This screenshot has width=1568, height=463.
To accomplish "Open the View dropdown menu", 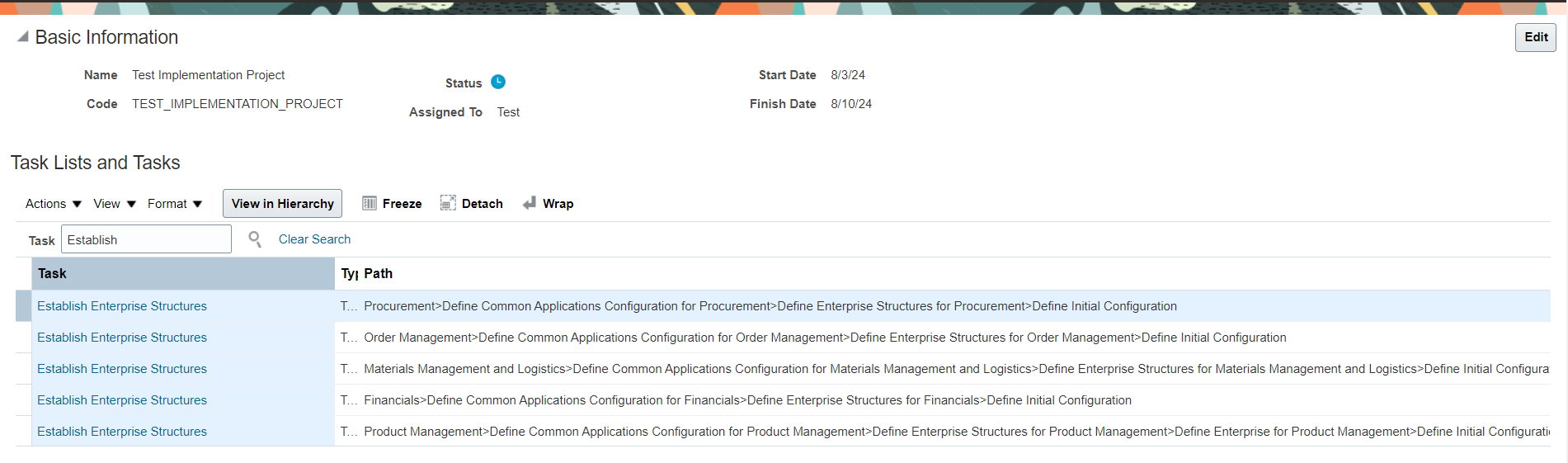I will pos(114,204).
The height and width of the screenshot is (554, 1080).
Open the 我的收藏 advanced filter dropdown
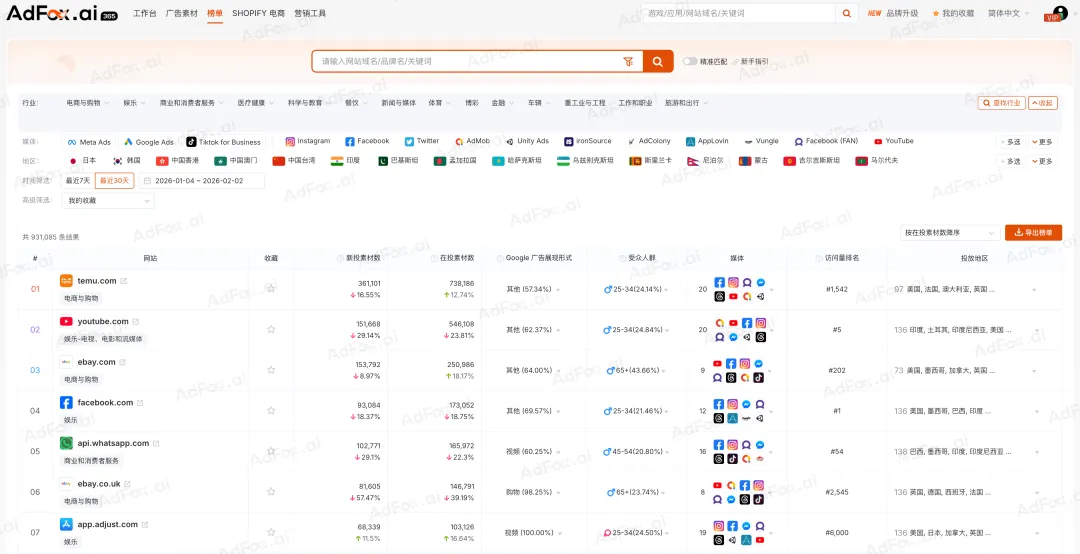pos(108,200)
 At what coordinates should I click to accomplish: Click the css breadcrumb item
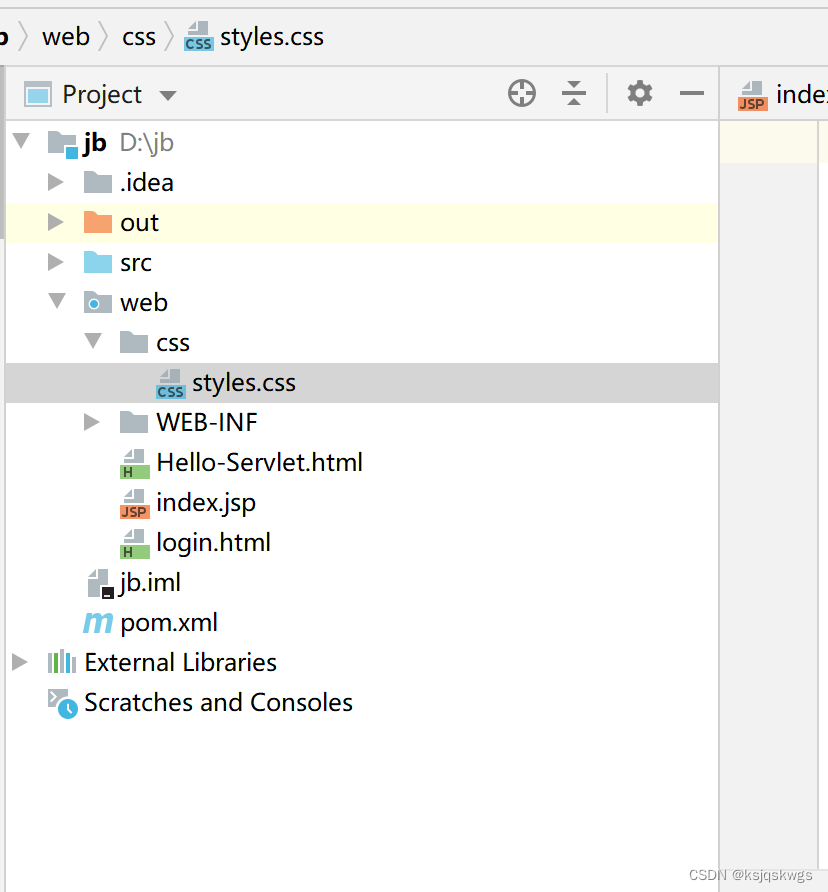click(x=139, y=36)
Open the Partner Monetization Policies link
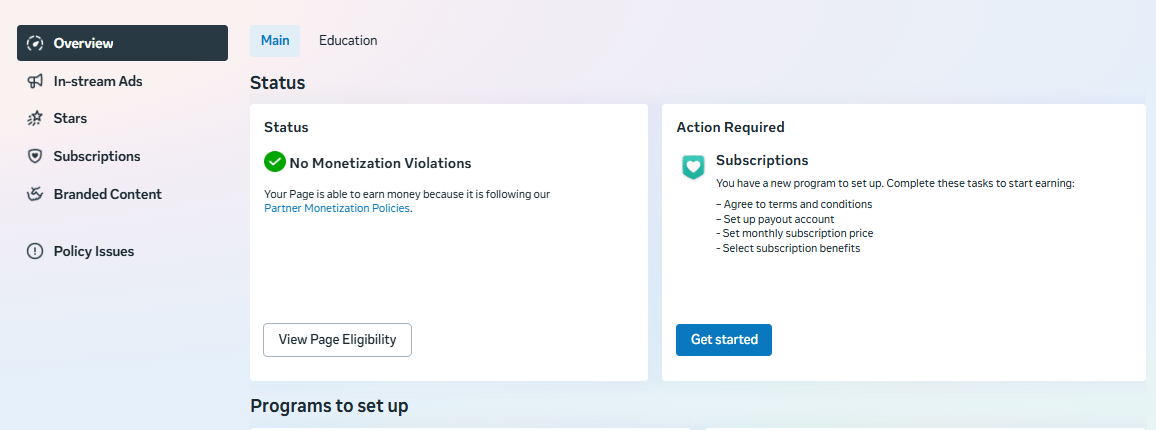Screen dimensions: 1156x430 point(337,209)
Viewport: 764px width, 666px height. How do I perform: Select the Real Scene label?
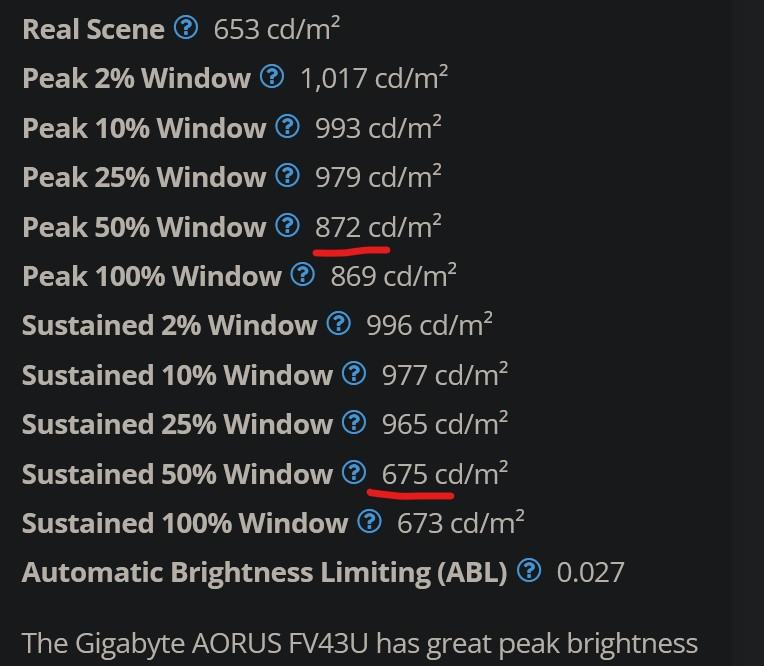[x=94, y=29]
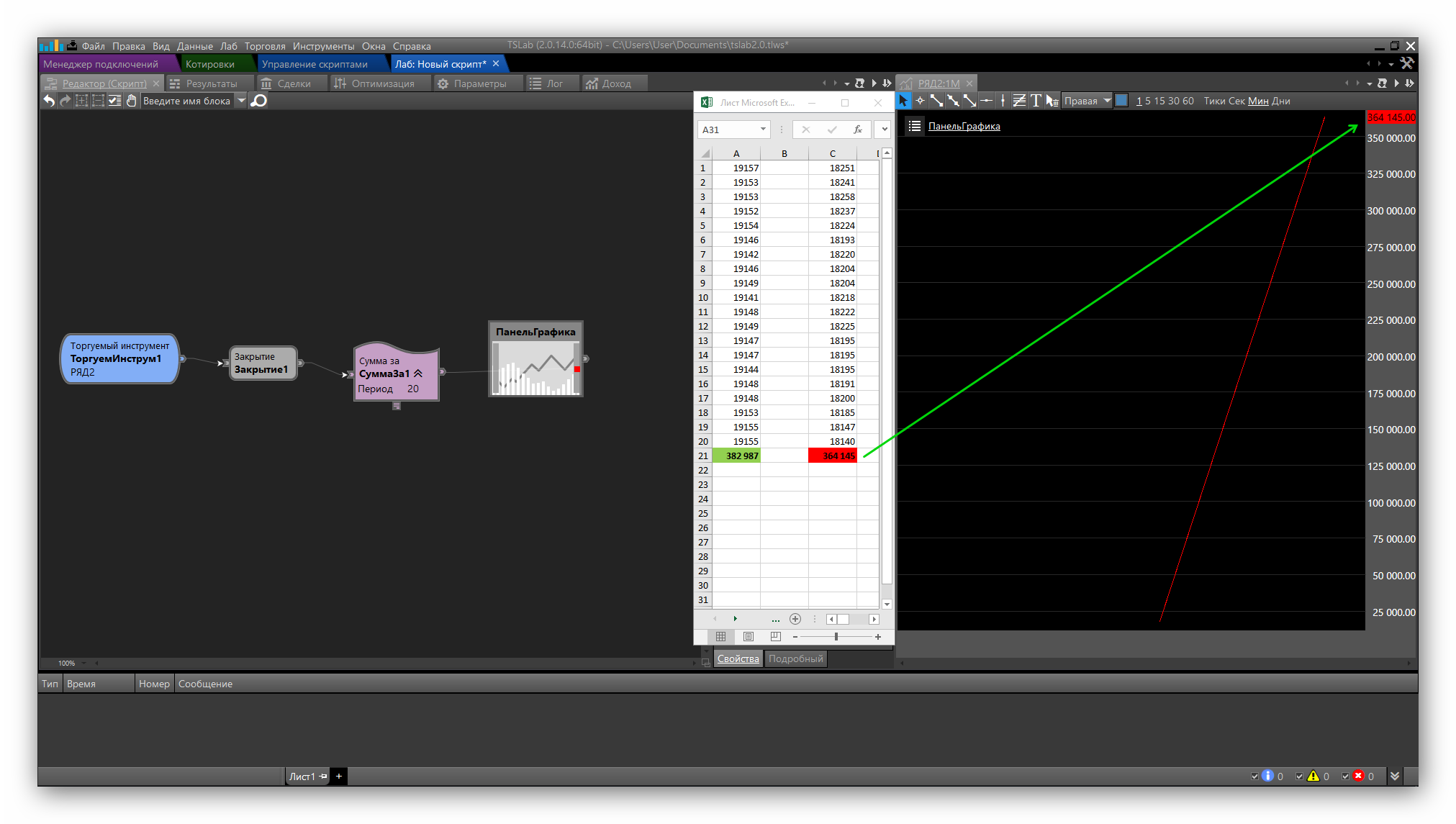Expand the block name combo box arrow
Image resolution: width=1456 pixels, height=824 pixels.
click(242, 101)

::::::

Given instruction: Copy the records again, starting at the line that contains "The height and" and ending with the last line of the records. Swap every "Open" for "Show", keep everything else unchanged, and leave the pictures out.

Worked solution:
The height and width of the screenshot is (554, 1080).
Show the 我的收藏 advanced filter dropdown
pos(108,200)
 At what coordinates should I click to accomplish: Click the css breadcrumb item
click(x=139, y=36)
Show the Partner Monetization Policies link
Screen dimensions: 1156x430 point(337,209)
Viewport: 764px width, 666px height. How do I perform: Select the Real Scene label?
[x=94, y=29]
Expand the block name combo box arrow
Image resolution: width=1456 pixels, height=824 pixels.
click(242, 101)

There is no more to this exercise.